Téhéran accuse Washington
Dans son intervention, le responsable iranien a dénoncé les déclarations américaines. Il estime qu’elles visent principalement à influencer les marchés énergétiques.
Un cessez-le-feu fragile
Les tensions actuelles s’inscrivent dans le prolongement du conflit déclenché le 28 février 2026. Les États-Unis et Israël avaient alors lancé des frappes contre l’Iran. Téhéran avait riposté en visant des alliés américains dans le Golfe et en fermant le détroit stratégique d’Ormuz.
Un cessez-le-feu avait été instauré le 8 avril grâce à une médiation pakistanaise. Des discussions se sont tenues à Islamabad les 11 et 12 avril, sans aboutir à un accord durable.
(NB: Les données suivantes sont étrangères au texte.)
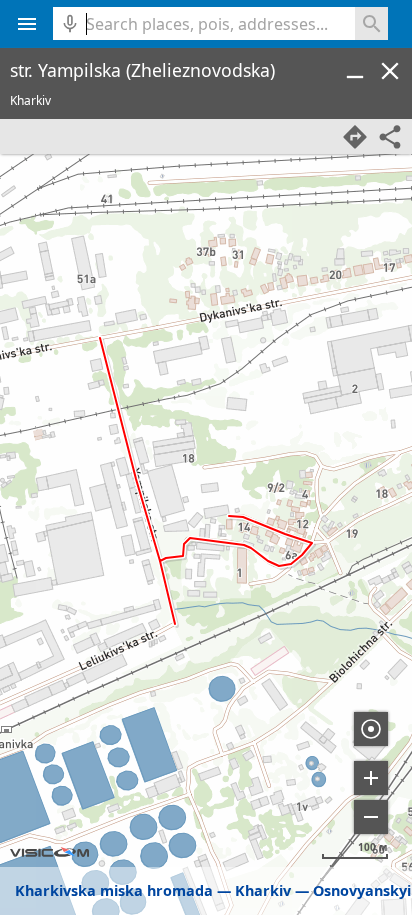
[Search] (371, 23)
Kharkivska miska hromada (114, 890)
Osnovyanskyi (362, 890)
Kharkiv (263, 890)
Le président américain Donald Trump a ensuite prolongé unilatéralement la trêve, sans fixer de calendrier précis.
Selon l’agence officielle IRNA, l’Iran a soumis jeudi une nouvelle proposition au Pakistan pour relancer les négociations avec Washington, dans l’objectif de parvenir à un accord mettant fin au conflit.
À ce stade, l’issue de ces efforts diplomatiques reste incertaine.